## Instruction
What do you get when you echo back the records from the line containing "has height=473, width=699." through the line containing "tap(103, 21)", both lines included?

>> start

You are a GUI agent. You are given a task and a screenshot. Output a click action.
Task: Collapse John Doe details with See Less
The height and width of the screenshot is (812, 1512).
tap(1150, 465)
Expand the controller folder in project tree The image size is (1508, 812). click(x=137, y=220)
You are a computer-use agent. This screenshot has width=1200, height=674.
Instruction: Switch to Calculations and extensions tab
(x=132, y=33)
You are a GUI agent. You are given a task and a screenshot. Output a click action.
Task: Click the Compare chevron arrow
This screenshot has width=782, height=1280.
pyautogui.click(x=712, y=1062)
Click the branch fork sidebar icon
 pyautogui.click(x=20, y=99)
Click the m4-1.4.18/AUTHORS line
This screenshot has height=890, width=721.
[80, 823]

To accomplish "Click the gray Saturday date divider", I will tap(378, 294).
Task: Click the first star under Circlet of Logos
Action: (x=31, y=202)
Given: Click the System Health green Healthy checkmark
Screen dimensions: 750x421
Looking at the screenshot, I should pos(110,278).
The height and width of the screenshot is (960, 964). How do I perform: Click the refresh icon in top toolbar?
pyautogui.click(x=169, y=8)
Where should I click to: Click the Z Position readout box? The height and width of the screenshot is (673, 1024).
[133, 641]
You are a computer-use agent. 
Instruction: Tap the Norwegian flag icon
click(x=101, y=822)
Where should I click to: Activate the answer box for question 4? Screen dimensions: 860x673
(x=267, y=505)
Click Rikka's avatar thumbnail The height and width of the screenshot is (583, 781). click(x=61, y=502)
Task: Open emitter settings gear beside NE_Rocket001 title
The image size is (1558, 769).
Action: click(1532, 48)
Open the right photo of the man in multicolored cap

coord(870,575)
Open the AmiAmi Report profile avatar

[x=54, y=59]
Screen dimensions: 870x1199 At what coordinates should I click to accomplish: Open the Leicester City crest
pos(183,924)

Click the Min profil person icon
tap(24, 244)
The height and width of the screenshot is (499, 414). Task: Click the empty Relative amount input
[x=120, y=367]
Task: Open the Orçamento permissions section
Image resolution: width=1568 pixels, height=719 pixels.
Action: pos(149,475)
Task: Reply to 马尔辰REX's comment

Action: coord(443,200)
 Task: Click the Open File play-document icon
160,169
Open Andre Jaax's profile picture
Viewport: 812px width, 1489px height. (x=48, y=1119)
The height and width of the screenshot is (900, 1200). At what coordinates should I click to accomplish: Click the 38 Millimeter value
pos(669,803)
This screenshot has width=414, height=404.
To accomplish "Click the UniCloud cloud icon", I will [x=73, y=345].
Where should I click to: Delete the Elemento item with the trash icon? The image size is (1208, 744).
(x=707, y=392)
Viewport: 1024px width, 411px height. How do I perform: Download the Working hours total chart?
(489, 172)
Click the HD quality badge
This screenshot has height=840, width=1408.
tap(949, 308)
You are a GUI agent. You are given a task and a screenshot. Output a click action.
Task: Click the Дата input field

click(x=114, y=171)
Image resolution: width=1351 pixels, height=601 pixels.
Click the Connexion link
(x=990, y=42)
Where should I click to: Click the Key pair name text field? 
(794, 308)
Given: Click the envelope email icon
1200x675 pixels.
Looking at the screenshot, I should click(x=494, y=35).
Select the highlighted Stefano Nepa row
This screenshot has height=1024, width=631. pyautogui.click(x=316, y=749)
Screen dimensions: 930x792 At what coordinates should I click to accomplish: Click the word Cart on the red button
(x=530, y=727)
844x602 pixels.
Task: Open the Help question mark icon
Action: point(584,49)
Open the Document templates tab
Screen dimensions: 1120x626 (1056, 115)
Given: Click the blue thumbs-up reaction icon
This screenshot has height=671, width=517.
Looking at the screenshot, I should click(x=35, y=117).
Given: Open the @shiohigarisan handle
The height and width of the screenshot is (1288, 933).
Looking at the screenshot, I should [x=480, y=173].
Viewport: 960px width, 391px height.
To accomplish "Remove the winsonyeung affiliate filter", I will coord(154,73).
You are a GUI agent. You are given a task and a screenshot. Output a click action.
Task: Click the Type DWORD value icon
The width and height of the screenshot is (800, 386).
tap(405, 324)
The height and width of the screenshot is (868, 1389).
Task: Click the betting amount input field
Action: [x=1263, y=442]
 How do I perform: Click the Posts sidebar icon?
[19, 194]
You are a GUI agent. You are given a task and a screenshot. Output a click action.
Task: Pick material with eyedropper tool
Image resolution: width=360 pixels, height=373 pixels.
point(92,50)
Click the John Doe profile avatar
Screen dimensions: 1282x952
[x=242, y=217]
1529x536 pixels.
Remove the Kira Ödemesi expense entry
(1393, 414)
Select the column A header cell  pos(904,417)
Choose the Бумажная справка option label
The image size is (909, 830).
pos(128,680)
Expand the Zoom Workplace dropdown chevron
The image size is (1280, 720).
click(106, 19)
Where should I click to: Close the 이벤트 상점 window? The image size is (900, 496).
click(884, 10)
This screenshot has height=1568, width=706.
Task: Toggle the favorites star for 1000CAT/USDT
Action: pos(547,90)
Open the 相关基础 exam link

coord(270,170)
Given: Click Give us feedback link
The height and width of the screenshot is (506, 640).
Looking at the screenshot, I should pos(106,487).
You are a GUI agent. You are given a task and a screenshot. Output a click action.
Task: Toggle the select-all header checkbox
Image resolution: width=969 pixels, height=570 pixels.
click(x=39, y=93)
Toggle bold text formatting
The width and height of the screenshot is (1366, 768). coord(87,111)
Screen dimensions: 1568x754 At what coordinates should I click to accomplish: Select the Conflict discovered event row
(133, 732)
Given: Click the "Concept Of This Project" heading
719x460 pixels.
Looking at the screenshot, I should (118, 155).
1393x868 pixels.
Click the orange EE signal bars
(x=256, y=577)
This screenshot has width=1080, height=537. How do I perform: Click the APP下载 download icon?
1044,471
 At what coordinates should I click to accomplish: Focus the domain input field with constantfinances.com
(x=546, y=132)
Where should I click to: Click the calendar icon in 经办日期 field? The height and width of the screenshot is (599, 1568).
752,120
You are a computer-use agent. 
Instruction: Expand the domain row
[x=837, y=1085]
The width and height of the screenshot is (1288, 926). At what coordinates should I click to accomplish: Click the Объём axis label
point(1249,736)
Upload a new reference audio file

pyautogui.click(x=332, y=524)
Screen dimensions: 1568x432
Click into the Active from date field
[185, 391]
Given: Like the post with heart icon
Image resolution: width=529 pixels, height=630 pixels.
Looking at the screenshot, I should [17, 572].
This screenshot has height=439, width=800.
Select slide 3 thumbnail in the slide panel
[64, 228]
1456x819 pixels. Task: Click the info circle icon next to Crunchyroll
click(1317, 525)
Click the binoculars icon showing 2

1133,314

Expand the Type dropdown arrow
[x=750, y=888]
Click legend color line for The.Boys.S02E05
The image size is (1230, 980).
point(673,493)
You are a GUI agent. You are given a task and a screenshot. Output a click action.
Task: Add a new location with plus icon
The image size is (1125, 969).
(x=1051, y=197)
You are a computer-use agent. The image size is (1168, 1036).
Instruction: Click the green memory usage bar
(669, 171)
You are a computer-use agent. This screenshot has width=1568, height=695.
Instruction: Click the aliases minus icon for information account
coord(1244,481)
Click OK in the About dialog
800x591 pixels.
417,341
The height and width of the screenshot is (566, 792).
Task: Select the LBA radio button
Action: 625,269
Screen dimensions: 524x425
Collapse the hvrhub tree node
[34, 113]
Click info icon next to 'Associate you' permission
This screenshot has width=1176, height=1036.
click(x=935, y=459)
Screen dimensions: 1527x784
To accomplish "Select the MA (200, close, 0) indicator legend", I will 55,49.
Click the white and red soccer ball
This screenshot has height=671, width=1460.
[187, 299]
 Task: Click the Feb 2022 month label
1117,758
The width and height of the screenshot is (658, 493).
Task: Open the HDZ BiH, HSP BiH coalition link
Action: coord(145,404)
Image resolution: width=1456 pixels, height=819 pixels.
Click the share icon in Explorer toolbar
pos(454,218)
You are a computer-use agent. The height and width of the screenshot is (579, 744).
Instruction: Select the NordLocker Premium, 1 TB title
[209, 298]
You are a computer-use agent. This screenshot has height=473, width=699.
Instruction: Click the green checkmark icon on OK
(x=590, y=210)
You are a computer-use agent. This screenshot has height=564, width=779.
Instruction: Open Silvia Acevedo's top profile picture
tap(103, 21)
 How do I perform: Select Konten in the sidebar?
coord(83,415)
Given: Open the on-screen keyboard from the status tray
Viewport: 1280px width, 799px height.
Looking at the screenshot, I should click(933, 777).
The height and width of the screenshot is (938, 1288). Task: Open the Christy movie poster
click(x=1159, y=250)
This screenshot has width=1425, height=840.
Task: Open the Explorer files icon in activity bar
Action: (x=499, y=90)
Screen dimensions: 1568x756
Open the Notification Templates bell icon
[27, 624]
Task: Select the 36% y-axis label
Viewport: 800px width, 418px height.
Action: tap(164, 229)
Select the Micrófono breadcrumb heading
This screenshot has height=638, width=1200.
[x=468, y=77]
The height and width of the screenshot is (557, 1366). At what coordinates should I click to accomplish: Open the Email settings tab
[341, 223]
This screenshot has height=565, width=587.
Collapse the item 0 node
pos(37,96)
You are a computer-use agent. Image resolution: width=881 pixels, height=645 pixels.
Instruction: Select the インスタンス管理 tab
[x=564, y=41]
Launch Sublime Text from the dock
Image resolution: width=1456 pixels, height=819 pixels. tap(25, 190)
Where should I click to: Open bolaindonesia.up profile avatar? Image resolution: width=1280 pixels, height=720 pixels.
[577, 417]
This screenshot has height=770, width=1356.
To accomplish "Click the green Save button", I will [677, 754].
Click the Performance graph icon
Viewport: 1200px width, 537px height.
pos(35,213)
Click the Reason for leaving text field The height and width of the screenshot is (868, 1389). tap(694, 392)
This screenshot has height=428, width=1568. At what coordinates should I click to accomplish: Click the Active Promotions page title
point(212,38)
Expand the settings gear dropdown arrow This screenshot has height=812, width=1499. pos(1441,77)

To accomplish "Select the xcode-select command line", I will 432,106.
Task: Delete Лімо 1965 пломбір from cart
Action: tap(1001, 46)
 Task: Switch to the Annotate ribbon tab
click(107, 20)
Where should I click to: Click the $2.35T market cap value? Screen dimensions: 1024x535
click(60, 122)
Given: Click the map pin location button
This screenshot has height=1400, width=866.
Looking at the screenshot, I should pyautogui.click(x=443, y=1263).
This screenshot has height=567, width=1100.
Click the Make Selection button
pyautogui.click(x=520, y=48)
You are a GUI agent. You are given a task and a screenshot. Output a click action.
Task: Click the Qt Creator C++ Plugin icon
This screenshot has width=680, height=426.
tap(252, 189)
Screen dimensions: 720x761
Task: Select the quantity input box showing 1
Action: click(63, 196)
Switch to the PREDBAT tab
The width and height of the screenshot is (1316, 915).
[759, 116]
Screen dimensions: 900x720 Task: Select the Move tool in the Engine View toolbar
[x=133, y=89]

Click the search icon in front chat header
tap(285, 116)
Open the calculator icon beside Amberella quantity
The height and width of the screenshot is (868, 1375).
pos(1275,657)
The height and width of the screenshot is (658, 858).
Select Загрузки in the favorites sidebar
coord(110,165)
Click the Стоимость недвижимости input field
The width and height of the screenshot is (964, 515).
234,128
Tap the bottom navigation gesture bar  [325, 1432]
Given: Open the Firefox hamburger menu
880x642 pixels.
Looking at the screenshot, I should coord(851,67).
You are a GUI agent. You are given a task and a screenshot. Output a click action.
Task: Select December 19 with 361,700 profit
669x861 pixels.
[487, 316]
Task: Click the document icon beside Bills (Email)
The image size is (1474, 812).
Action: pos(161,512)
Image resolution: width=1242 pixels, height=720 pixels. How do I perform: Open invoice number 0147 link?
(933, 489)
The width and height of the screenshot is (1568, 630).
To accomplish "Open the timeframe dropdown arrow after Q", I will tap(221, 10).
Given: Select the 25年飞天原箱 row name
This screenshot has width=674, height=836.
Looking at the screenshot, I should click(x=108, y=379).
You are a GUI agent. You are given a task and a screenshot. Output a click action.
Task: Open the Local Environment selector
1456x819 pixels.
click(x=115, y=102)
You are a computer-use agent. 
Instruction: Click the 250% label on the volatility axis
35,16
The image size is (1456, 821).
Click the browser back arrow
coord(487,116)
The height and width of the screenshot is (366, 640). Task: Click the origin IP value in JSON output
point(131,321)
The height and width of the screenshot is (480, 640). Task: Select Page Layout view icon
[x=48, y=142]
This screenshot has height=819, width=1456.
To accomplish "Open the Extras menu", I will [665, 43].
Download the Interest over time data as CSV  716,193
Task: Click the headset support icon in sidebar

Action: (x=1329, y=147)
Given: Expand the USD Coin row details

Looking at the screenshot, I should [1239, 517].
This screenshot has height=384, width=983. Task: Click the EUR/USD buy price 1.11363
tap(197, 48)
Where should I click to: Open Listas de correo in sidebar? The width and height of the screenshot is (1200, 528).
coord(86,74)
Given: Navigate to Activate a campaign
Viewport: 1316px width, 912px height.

>> end

## Reply
You are a computer-use agent. This screenshot has height=473, width=699.
Instruction: Click the green checkmark icon on OK
(x=590, y=210)
You are a computer-use agent. This screenshot has height=564, width=779.
Instruction: Open Silvia Acevedo's top profile picture
tap(103, 21)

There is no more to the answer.